● **TEXT UNDER STUDY**

◇ ◇ ◇

Sandra Scarr’s “Why Child Care Has Little Impact on Children’s Development” (Current Directions in Psychological Science, 1997) is an impressive literature survey. Postcard version:
Within a broad range of safe environments, quality variations in child care have only small and temporary effects on most children’s development. With a few exceptions that can be explained by correlations between family and child-care characteristics, studies both in the United States and elsewhere fail to find any long-term effects.
In the final paragraph of the article, however, she takes behavioral geneticists’ standard approach to policy analysis. She doesn’t even consider the possibility that marginal reductions in child care “investments” might be a good idea:
On the one hand, these findings should be reassuring to worried parents, who have been led to fear for their children’s development in child-care settings. On the other hand, the results are not a license to ignore children’s interests in spending their days in emotionally supportive and intellectually stimulating programs. Just as adults suffer in socially unsupportive, boring work environments, even though their family lives may be satisfying, children with devoted parents are probably less happy in poor preschool programs. As a society, we can afford to provide interesting, good-quality care for all of our children.
I realize that “good-quality care for all our children” is a popular, feel-good proposal. Behavioral geneticists will make their lives more difficult if they criticize it. Yet intellectual integrity demands it. Key points that people need to hear even if they’d rather not:
1. We don’t face a binary choice between boring day care that makes kids
miserable and stimulating day care that makes kids joyful. There’s a continuous trade-off between cost and quality.
2. Adults accept “socially unsupportive, boring work environments” all the time. Why? Because there’s a trade-off between fun and money. Why should parents ignore this trade-off when they choose their children’s day care?
3. If the rationale for our current behavior was (consumption + investment) benefits, and the investment benefits turn out to be less than we thought, common sense tells us to spend less. If the investment benefits turn out to be non-existent, common sense tells us to spend a lot less.

◇ ◇ ◇

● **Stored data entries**
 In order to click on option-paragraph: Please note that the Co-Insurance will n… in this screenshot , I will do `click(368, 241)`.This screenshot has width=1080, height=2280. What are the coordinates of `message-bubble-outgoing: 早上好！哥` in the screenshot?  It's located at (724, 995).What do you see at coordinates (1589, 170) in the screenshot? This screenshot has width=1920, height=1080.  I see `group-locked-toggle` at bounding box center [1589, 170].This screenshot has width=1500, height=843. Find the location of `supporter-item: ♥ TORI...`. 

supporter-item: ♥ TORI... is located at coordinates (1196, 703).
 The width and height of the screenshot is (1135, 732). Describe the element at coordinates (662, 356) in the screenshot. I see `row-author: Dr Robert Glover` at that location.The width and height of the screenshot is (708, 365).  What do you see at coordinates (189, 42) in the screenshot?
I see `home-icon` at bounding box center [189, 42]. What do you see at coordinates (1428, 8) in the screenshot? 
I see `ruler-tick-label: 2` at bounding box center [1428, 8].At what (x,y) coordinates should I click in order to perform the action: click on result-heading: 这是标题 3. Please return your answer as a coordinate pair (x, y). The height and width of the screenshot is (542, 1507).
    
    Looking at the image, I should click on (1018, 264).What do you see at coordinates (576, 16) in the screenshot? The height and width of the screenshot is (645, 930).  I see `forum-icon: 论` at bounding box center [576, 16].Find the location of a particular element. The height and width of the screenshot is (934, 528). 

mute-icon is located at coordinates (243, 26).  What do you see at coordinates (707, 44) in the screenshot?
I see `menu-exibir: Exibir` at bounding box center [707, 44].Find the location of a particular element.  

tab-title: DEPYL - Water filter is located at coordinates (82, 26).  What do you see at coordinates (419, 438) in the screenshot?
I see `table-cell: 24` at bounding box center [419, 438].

◇ ◇ ◇

● **EXERCISE**
According to the post on child care, please state which journal published Sandra Scarr's article and in what year. Answer from the post on child care alone, without drawing on the items.

● **ANSWER BELOW**
Current Directions in Psychological Science, in 1997.